Trillium Therapeutics Inc. (NASDAQ:TRIL) (TSX:TRIL) announced on 6/14/2018 that it has initiated dosing in its phase 1 clinical trial of TTI-622 (SIRPaFc-IgG4), a checkpoint inhibitor of the innate immune system, in relapsed or refractory lymphoma or myeloma.
TTI-622 is a fusion protein that blocks the inhibitory activity of CD47, a molecule that is overexpressed by a wide variety of tumors. CD47 binds to SIRPa on macrophages and delivers a “do not eat” signal that inhibits the ability of macrophages to engulf and destroy cancer cells. Preclinical studies have shown that TTI-622 has anti-tumor activity across a range of hematologic tumors.

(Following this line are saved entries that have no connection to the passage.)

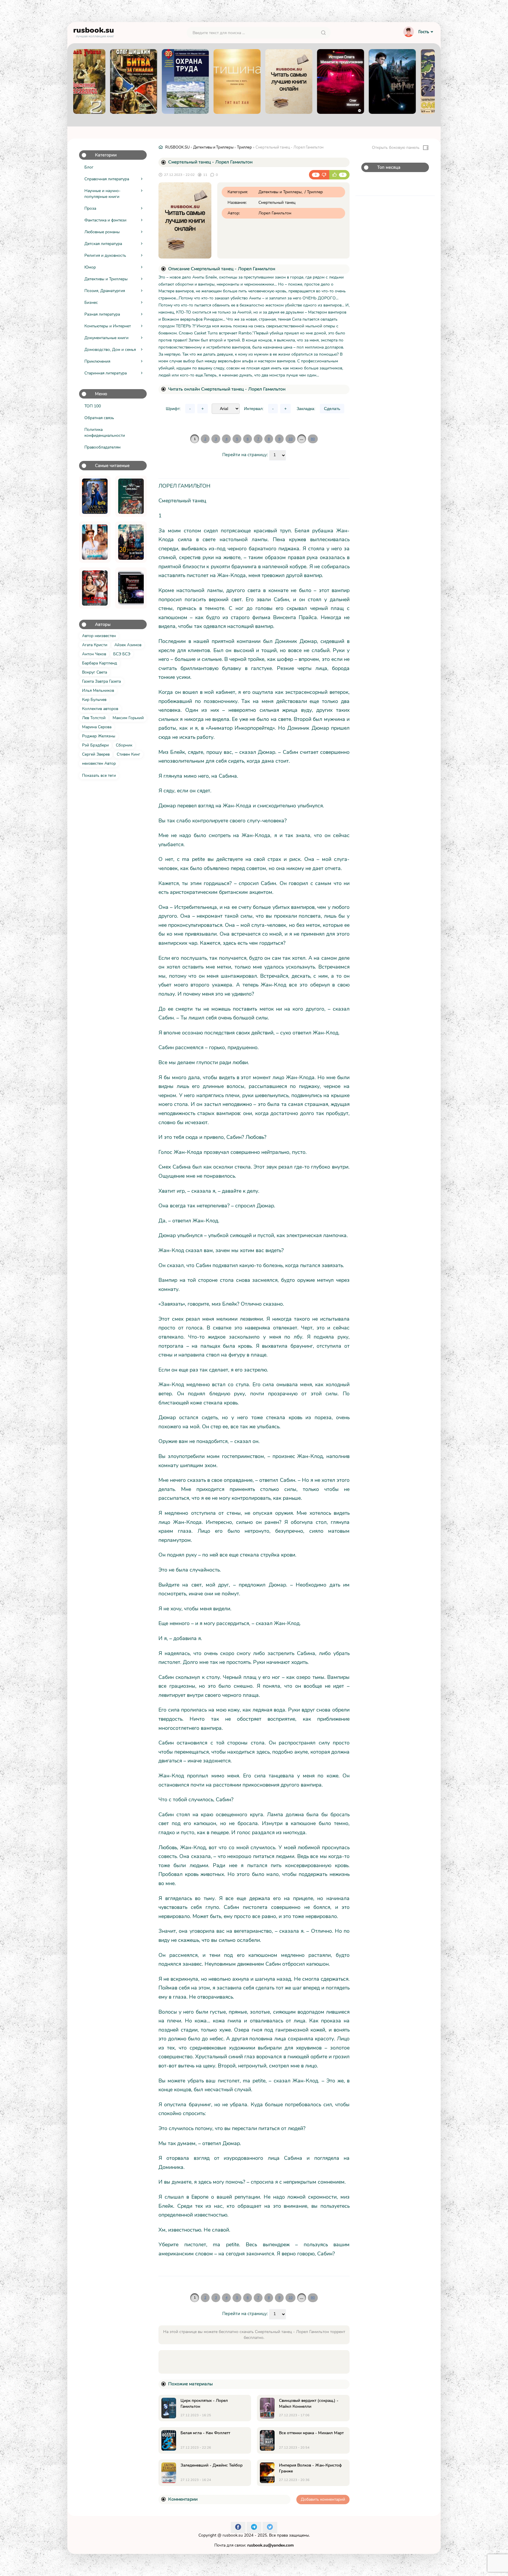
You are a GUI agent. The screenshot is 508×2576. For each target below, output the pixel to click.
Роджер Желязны (98, 736)
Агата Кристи (94, 645)
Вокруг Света (94, 672)
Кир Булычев (94, 699)
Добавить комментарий (323, 2499)
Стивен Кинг (128, 754)
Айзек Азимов (127, 645)
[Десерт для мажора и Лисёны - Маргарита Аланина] (95, 542)
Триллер (244, 147)
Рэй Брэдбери (95, 745)
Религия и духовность (105, 255)
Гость (423, 32)
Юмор (90, 267)
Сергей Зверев (96, 754)
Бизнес (91, 302)
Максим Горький (128, 718)
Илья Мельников (98, 690)
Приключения (97, 361)
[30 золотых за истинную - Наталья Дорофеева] (131, 542)
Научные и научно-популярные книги (102, 193)
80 (313, 438)
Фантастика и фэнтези (105, 220)
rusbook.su (233, 2535)
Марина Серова (96, 727)
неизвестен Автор (99, 763)
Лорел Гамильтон (274, 213)
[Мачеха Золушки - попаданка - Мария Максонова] (95, 496)
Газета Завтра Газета (101, 681)
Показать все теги (99, 775)
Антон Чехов (94, 654)
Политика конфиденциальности (104, 432)
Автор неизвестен (99, 636)
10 (290, 438)
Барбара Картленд (99, 663)
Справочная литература (106, 179)
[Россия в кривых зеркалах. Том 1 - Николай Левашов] (131, 588)
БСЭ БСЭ (121, 654)
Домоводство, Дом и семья (110, 349)
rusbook (93, 31)
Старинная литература (105, 373)
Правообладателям (102, 447)
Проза (90, 208)
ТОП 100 (92, 406)
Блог (88, 167)
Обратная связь (99, 418)
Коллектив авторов (100, 709)
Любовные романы (102, 232)
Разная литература (102, 314)
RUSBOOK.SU (177, 147)
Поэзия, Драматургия (104, 291)
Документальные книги (106, 338)
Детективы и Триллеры (106, 279)
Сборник (124, 745)
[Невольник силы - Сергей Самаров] (131, 496)
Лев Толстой (94, 718)
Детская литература (103, 243)
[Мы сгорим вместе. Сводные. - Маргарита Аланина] (95, 588)
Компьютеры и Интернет (107, 326)
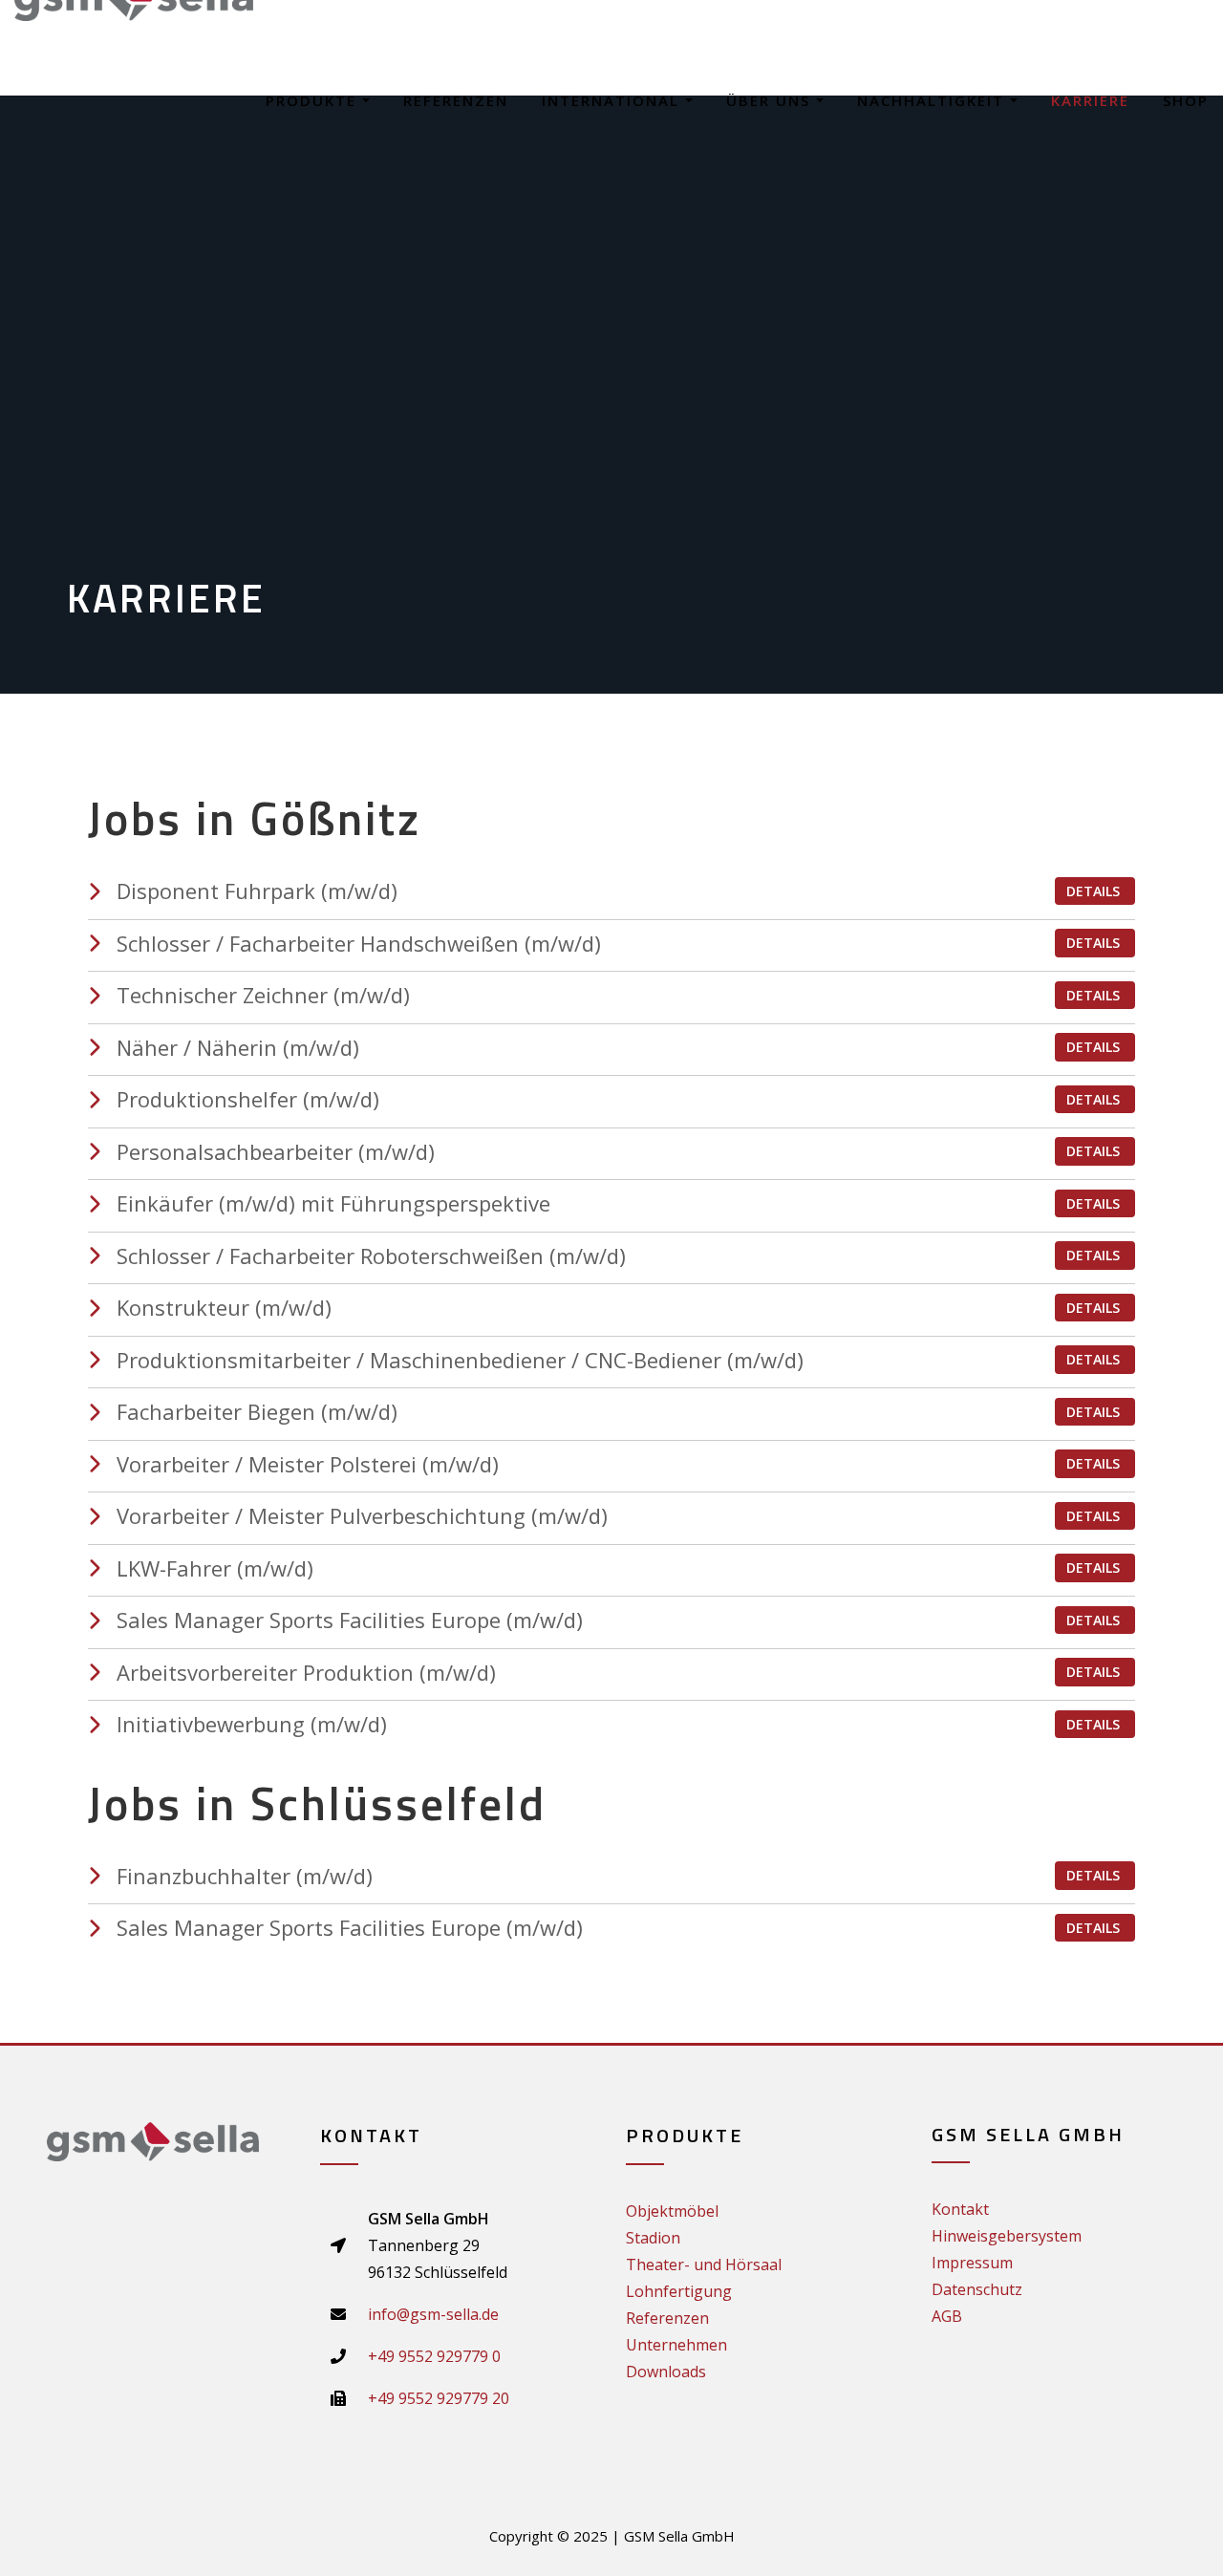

TTI-622 is the second SIRPaFc decoy receptor that Trillium has advanced into the clinic. TTI-621 (SIRPaFc-IgG1), which consists of the same CD47-binding domain of human SIRPa as TTI-622 but linked to an IgG1 Fc region, is currently in two multicenter trials and has produced positive signals of activity in mycosis fungoides, Sézary syndrome and diffuse large B-cell lymphoma patients. The different pharmacologic properties of TTI-621 and TTI-622 will allow Trillium to explore the relationships between the level of CD47 blockade, Fc isotype, tolerability and anti-tumor activity in patients.
“This is an exciting time for Trillium as we initiate clinical development with our second CD47 blocking agent,” commented Dr. Yaping Shou, Trillium’s Chief Medical Officer. “TTI-622 deepens our presence in the CD47 space, and its minimal binding to human erythrocytes could confer best-in-class status among IgG4-based blocking agents currently in development.”
A two-part, multicenter, open-label, phase 1a/1b study of TTI-622 in patients with advanced relapsed or refractory lymphoma or multiple myeloma has been initiated. In the phase 1a dose-escalation part, patients will be enrolled in sequential dose cohorts to receive TTI-622 once weekly to characterize safety, tolerability, pharmacokinetics, and to determine the maximum tolerated dose. In the phase 1b part, patients will be treated with TTI-622 in combination with rituximab, a proteasome inhibitor-containing regimen, or a PD-1 inhibitor. Rituximab and proteasome inhibitors may provide additional “eat” signals that could enhance the efficacy of TTI-622. A PD-1 inhibitor may help amplify any anti-tumor T cell response generated by TTI-622.
Trillium's lead product, TTI-621, is is a SIRPαFc fusion protein also designed to block the CD47 "do not eat" signal and activate both the innate and adaptive immune systems. It is currently in Ph I trials for relapsed or refractory hematologic malignancies, selected solid tumors, and mycosis fungoides. TTI-621 has been granted orphan drug status by the FDA for the treatment of cutaneous T-cell lymphoma.